If the key Legend person the company has built up, and stroked the ego of, and focused the credit to his group through, turns out to have so little loyalty as to leave, talk about how they trained an excellent staff who have caught up to and somewhat surpassed the old master and they'll keep on with quality work – build on the exiting Legend and refresh it. Not seeing a downside here.
If the key Legend in a field left, and took the key underlings with them, then you totally screwed up and probably should have treated them/their underlings better; but deliver the elevator speech in favour of whoever it is that's left behind, or has been poached from some other company to fill the gap, or whatever, can do the work…or we can lose the opportunity because we can no longer deliver the product -in which case, Legend or not, same outcome…
It's weird that people who talk so much about "branding", and "selling the brand" and all that, don't seem to get that our "model number" is some particular expert and they need branding the same way a Ford Focus or Mercedes SLK does. Hopefully not like a Volkswagen diesel, but it's an equivalent comparison, and it's easier to jettison an expert, and their tarnished Legend, then a legacy like Volkswagen now has. And it's not just "the top expert" that needs the brand. The back room represents the classmates/colleagues/personification etc of future "top experts" or "'clients" and stuff. Our more junior peoples' Legends amongst their contemporaries is this companies future. Start molding those Legends from day one.

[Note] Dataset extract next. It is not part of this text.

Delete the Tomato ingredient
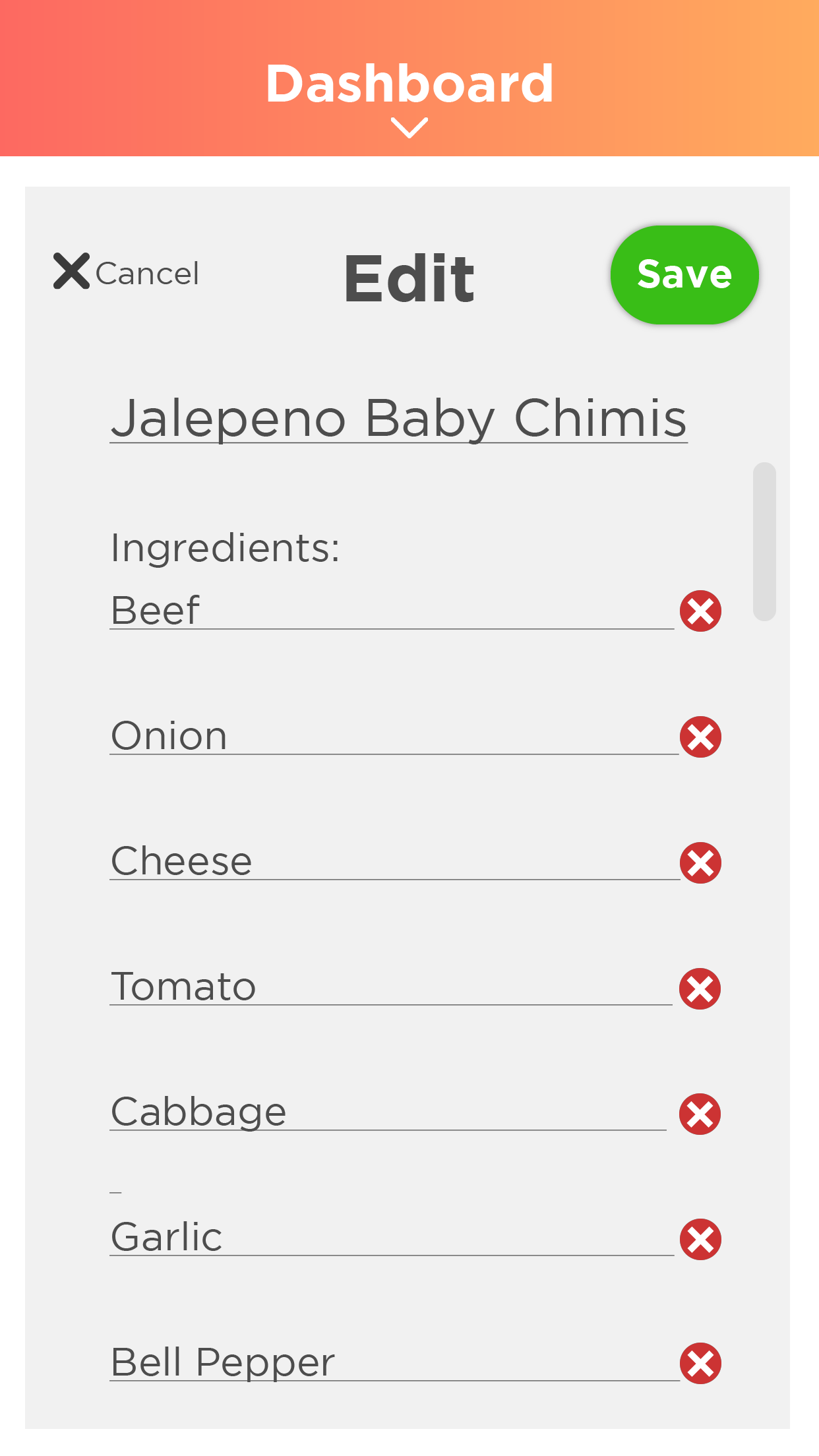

The "somewhat important" businessy people have to come to terms with their product having Agency, and that it means they can only conform so far – note that's can, not will. Interactions with tippy top people in several same and similar industries that I've had the pleasure/misfortune to engage with (mostly pleasure – at least from my side, just can't resist the cheap gag, and they may include a bit of misfortune from their viewpoints), show that they generally both get, and are good with that fact.
The resistance seems to come from the more, what do we call them? Level 4 or something? Anyway, the younger, less certain managers, that are uncomfortable giving up some of their perceived Agency in achieving their responsibilities' and not yet aware that it comes with the territory. Yes, some of the things you are responsible for, you have little to no Agency over - life's like that. Sometimes you need to just trust that other people will come through for you - make sure those people have the tools they need and hopefully don't hate you, and let go. And it certainly isn't all managers, and not all staff fit into a Legend-able, or manageable, place anyway.

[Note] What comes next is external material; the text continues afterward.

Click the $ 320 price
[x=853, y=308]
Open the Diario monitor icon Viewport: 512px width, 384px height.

As an example, the Andrew Woods and C-Suite folks in general, have very little of the control over their own successes, and are mostly just trying to not get run over while providing the most cost efficient infrastructure to allow the company to succeed. They are responsible for the success of an organisation they have very little agency over. An army is run by its Sergeants, the Generals just steera bit. Every (successful) army in the world has that as an underlying truism and effectively it's a motto - our Sergeants need all the help they can get from the corporation, but the C-Suite guys have little direct control over their own responsibilities. The Generals are about logistics and training and stuff - the Sergeants succeed or fail with their allotment of those resources.

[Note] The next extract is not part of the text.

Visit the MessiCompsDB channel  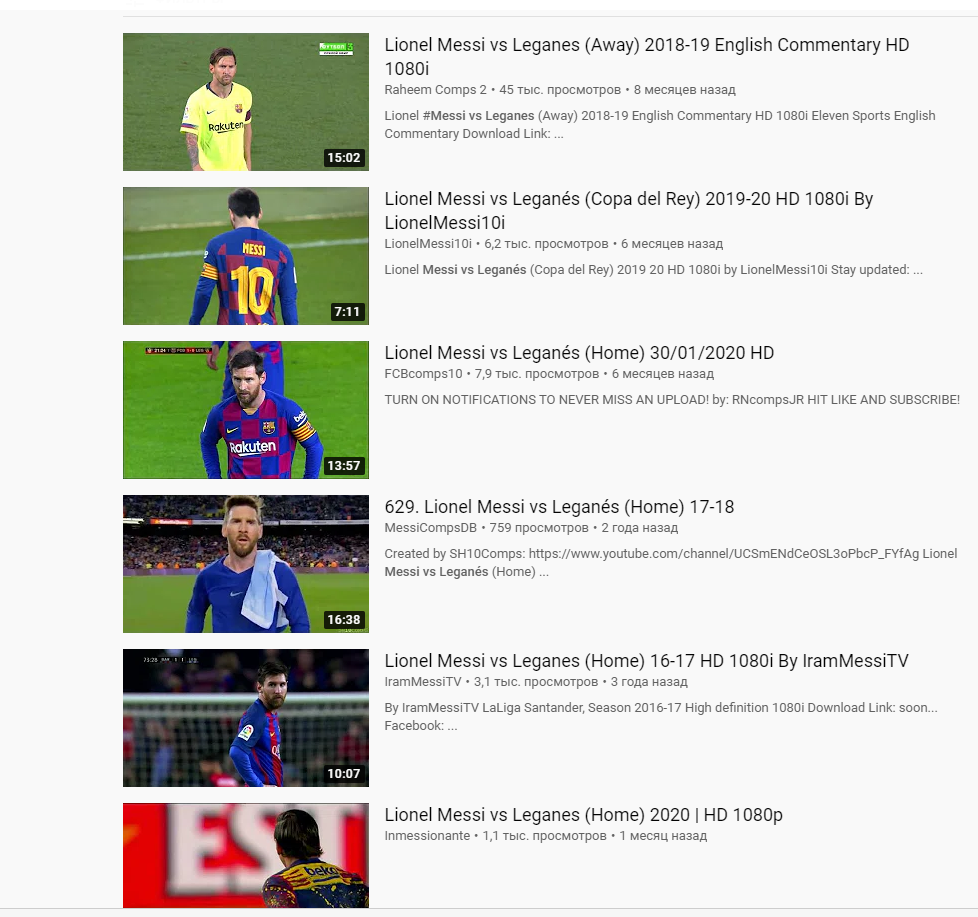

I have a extrovertic (it should be a word) tendency to not care about putting stuff out there, and intellectually understand that other people don't feel that way, (even if I can't really understand it) - so I'm not thinking that this part of the job is everyone's cup of tea.
If you've accepted a more client facing role, then I do view it as part of the responsibility you've accepted, so you really should come up with a Legend of some type – at least in part because a Legend will form on it's own accord – they happen spontaneously with any group of humans and recognizing that truth provides an opportunity to examine your Legend and mold it a bit, instead of leaving it strictly to chance.
Wrapping some of more introvertic people's skills under a more extrovertic person's banner also works. Part of the extrovertic person's legend is "….herding the cats of his department into providing the answers…" or "…acts as the face for their awesome, less vocal team…" while the introvertic experts are more of a "does fantastic work and is totally devoted to his craft, but doesn't like people much. They are, however, the linchpin of the team functions and they've achieved tons together."
Please note, that just because a person doesn't want to be placed front and centre in discussions of their group, doesn't mean they don't want credit for their importance to the team. Dialog is required to avoid a valid complaint of "I got that work and I figured out the key innovations and just because I don't want to be the face of the team and Kim does, they gets all the credit - totally unfair."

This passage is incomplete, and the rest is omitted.